Давид удивленно уставился на него, Алессандро усмехнулся и сел на место, опустив взгляд.
– Мы же в парке его видели, с самого утра, – Мартино посмотрел на Давида в поисках подтверждения, но тот ощущал себя так, словно под кожу впрыснули обезболивающее, как у зубного – не мог шевельнуть губами, сказать ни «да», ни «нет».
– Алессандро, – сдвинула брови учительница, – Опять хочешь остаться на второй год?! Два часа после занятий, – припечатала она.
– Я не могу, – поднял лицо Але.
– «По семейным обстоятельствам»? – уточнила профессоресса.
Класс засмеялся, Давид ощутил, как ему становится дурно. Алессандро тихо, серьезно повторил:
– Я не могу. Мне надо забрать Лауру из садика.
– Я не желаю больше ничего слышать, Эспозито, – поморщилась учительница. – Это, в конце концов, уже не смешно.
До звонка Давид боялся смотреть в сторону Але, но все равно то и дело бросал взгляд. Алессандро сидел, неподвижно вперившись в доску, только покрасневшие скулы выдавали его эмоции. У Давида желудок в узел скручивался при мысли о том, что Алато может отчебучить, но тот просидел до звонка тихо, а потом пропал, но вещи оставил на парте. Правильно – еще одного вызова профессоресса не потерпела бы…
– Какого хрена ты это сказал?! – набросился Давид на Мартино, едва они вышли из класса.
– В смысле? – поднял бровь Мартино.
– Какое тебе дело?
– Я просто сказал правду.
– За что ты его так не любишь? Але ничего тебе не сделал. Ты же ничего о нем не знаешь!
– Ну да, а ты знаешь! – язвительно прищурился друг. – Сам ведь рассказывал, что из него слова клещами надо тянуть! А я знаю достаточно: он шляется с пьяной компашкой, на которую постоянно вызывают карабинеров, пьет, курит и Мадонна что еще, а ты почему-то ходишь за ним и смотришь снизу вверх!
– Ты звучишь, как Нико, – скривился Давид, со злостью выдохнул, подергал себя за волосы на макушке.
– Ты же там был со мной и видел. А теперь я в твоих глазах почему-то предатель!
– То, что ему надо забирать сестру – тоже правда, – ответил Давид.
– Но у них же есть родители! – развел руками Мартино.
Давид посмотрел на него долгим взглядом, поправил сумку на плече и ушел вперед.
***
Бабушку Виола всегда вспоминала с теплотой и острой, щемящей нежностью, от которой к глазам подступали слезы. Неграмотная простая женщина была для внучки средоточием всего добра и величия, что только есть в людях.

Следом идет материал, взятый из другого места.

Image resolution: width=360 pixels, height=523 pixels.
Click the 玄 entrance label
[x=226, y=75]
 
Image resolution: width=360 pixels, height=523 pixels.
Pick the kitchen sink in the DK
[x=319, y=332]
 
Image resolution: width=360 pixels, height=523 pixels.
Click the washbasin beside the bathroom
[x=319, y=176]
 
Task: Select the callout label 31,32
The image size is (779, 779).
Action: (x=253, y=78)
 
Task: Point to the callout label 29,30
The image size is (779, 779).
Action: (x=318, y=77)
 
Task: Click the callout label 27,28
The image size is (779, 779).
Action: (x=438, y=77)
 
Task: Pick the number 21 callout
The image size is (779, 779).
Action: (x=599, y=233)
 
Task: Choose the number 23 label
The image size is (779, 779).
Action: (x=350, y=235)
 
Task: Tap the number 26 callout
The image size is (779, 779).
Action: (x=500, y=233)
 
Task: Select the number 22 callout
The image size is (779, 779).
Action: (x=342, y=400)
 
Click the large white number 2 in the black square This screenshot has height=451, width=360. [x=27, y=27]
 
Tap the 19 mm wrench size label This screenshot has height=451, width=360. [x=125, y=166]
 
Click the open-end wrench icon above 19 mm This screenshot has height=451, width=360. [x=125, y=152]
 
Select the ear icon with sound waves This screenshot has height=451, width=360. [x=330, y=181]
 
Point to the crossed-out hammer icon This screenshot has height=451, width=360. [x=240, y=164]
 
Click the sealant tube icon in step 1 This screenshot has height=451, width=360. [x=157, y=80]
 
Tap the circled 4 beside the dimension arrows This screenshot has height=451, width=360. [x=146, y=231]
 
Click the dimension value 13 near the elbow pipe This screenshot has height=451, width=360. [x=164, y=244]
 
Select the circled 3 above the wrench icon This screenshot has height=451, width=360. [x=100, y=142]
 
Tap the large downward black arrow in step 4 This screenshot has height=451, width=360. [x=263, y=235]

– Баба, – прошептала маленькая Виола, уткнув губы ей в пушистые седые пряди у уха. – Они взяли у тебя все мыло, которое в кладовке.
– Сколько? – тихо спросила бабушка, не прекращая штопать носок.
Виола растопырила десять пальцев.
– Это много, – покачала головой бабушка и вздохнула. – Будет им достаточно и пяти. Остальное оставь. Пусть их…
Виола послушно вытащила у матери из сумки пять кусков мыла, на цыпочках пробежала в спальню, спрятала все под кроватью с длинным цветным покрывалом – там не найдут. А потом сидела у бабушки на коленях, давясь слезами от невыразимного чувства, которое распирало изнутри, заставляло сердце биться и потоком литься слезы из глаз. Бабушка гладила внучку по темным волосам, ласково шептала в ушко.
«Не держи зла».
«Делай добро, и оно вернется к тебе».
«Хороших людей всегда больше, чем плохих».
Простые, наивные мысли не имели ничего общего с тем миром, который видела Виола. Но бабушка не просто говорила это, она так жила. Одним своим присутствием меняла постылую реальность. И становилось светло.